Sunday, April 8, 2012

Easter morning

So many of my friends are heathens like me, that it is a surprise to log into FB and discover other friends  commenting on Christian joys and sunrise services.  I used to be in sync with that.  I remember in previous years going to church and singing Easter hymns in four-part harmony, looking at the lilies by the altar, enjoying the pastels and veiled hats and really cute little girls in little white shoes and stockings with lacy tops.  I used to decorate Easter eggs and take pix of them among the garden flowers.  I created origami baskets and filled them with Whopper Robin's Eggs for the family.  I harvested spring herbs for special omelets, and I made breakfast breads with cinnamon and raisins.  I was into it.

But today I am celebrating a quieter, less domestic, less-communal sort of re-birth.  I want to bring myself back to life, and that needs to happen alone.

It's a rocky path, though.  I woke at 5 and listened to the birds singing in anticipation of the dawn.  I put on a robe and went outside:  the air was cool, springlike, almost balmy.  I felt almost too warm in my fuzzy yellow robe.  The scent of some flower drifted past on a fresh early morning breeze, a light caress.  Daphne?  Lilac?  Something spicy, something sweet, something uplifting.  I breathed it in, sensing the serenity of the morning, but my eyes were still gritty and wanted to close, so I went back to bed and had an AWFUL dream about shopping for antiques, paying $75 for a broken box, and somehow upsetting two of my sisters.  I woke up and decided to start this day differently.  D is at the beach with his men's group, I have the shedroom to myself.  I will turn things around, do some Qi Gong, some Tai Chi Chuh, make some coffee, snuggle with my dog.

And it works.  The neighborhood is quiet, and my shedroom is like a little cabin in the woods.  My urban cabin:  I love it so much.  The light streams through the skylights, and I look east over my garden while I practise and putter about the little kitchen area.  The cat leaps to the window ledge and watches me.  She doesn't seem to want in, she is companionable but not snuggly today.

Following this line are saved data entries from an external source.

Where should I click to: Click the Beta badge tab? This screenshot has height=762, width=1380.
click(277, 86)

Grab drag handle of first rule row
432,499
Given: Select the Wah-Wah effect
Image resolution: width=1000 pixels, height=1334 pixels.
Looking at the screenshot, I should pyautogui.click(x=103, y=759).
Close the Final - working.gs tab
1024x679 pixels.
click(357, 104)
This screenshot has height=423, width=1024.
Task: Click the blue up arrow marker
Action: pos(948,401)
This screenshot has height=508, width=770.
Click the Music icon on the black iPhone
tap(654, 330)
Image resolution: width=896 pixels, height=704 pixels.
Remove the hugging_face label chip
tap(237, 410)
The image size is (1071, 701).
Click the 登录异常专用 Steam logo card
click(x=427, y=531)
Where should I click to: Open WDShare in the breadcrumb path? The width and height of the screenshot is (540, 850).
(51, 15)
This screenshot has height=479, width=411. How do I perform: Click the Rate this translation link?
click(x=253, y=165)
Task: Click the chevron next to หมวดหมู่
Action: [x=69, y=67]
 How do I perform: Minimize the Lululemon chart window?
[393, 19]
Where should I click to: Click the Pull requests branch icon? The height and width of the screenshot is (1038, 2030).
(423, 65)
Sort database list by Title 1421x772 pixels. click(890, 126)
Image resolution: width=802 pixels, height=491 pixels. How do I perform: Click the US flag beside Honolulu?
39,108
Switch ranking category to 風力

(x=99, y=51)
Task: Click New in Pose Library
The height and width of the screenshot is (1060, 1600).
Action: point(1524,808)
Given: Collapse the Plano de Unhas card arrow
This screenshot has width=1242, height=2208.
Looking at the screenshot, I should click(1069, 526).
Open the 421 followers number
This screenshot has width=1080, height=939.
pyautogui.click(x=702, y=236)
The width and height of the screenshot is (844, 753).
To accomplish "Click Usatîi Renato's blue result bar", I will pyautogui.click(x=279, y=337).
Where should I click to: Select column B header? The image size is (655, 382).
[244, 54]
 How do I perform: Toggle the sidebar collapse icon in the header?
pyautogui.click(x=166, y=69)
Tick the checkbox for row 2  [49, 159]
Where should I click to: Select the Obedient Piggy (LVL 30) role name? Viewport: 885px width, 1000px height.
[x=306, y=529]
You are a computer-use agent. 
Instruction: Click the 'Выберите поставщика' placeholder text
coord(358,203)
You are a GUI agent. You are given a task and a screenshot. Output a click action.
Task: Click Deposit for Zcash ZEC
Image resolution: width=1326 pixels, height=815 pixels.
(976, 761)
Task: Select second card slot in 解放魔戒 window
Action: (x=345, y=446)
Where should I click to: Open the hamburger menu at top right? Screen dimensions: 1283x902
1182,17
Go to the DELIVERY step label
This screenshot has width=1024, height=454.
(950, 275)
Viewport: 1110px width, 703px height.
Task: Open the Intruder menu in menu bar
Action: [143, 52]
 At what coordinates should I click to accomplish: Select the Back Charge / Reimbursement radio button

I realize that what I really want is to go back to where I was 20 years ago, living in a one-room converted milk barn.  Back then, I walked across the driveway to the big house to take my shower, and it was perfect:  I figured out what the weather was and planned my clothing while I washed away the sleep.  My house felt connected to the earth and sky, and I felt connected, too.  I read A LOT and listened to music.  I went for long walks with the landlord's dog, and spent a lot of time with friends.  I put a darkroom in the landlord's laundry room.   I had everything I needed.  I was serene, content.

My shedroom feels very similar:  I start every day with a stroll through my garden.  I walk around the house to shower, do laundry, use the bathroom, watch TV, use the kitchen.   I don't need those last three, at least not often.  My kitchenette is sufficient for the basics, TV is a time and brain drain, and once the composting toilet is installed, I am set for most daily living.  The big problem is that I cannot really go back to this simpler life and still live with D.  The shedroom is too small for two, and he can't live without the amenities.  It's really a space built with my needs in mind.  He likes it, but only on limited terms.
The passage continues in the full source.